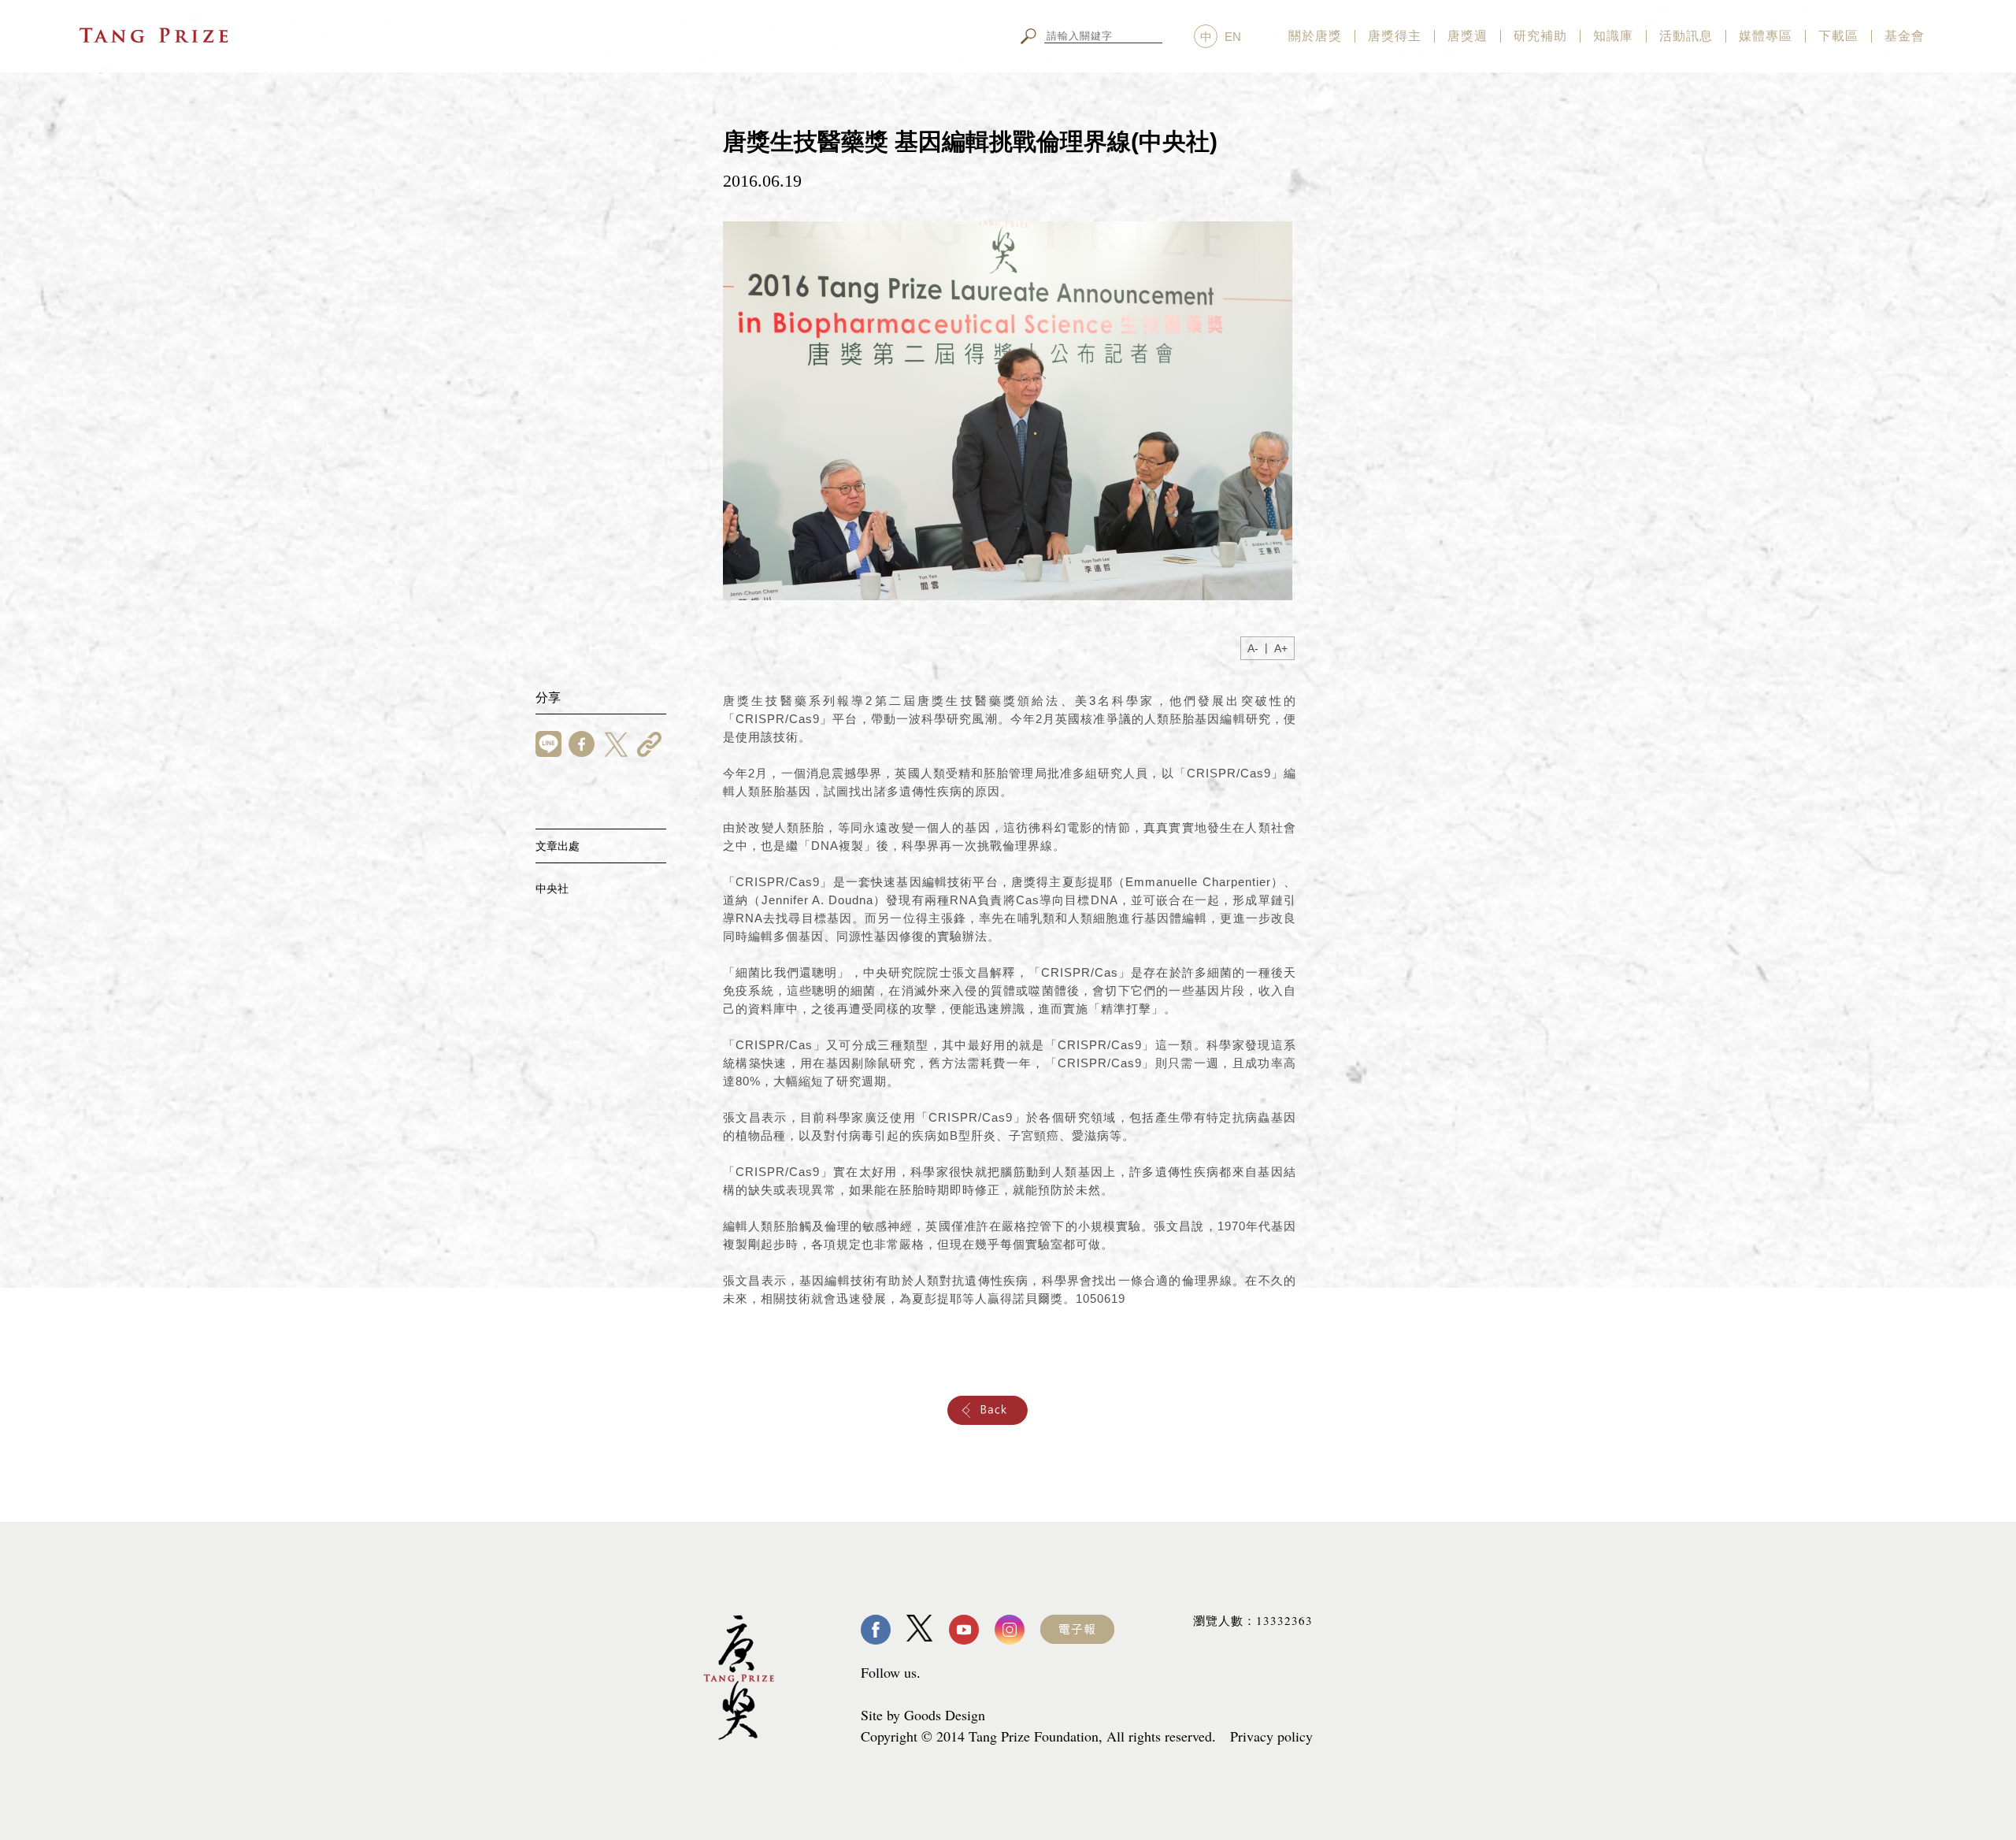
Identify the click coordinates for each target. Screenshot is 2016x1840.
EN (1233, 36)
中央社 (552, 888)
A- (1252, 648)
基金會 (1904, 36)
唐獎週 (1467, 36)
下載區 (1838, 36)
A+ (1281, 648)
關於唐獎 (1315, 36)
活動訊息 (1686, 36)
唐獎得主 (1394, 36)
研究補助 (1540, 36)
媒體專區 (1765, 36)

> _Exercise brief_: Reproduce all the records verbatim, excluding images.

> _Task answer_:
Identify the click coordinates for each target. Screenshot is 2016x1840.
EN (1233, 36)
中央社 (552, 888)
A- (1252, 648)
基金會 (1904, 36)
唐獎週 (1467, 36)
下載區 (1838, 36)
A+ (1281, 648)
關於唐獎 (1315, 36)
活動訊息 (1686, 36)
唐獎得主 (1394, 36)
研究補助 (1540, 36)
媒體專區 (1765, 36)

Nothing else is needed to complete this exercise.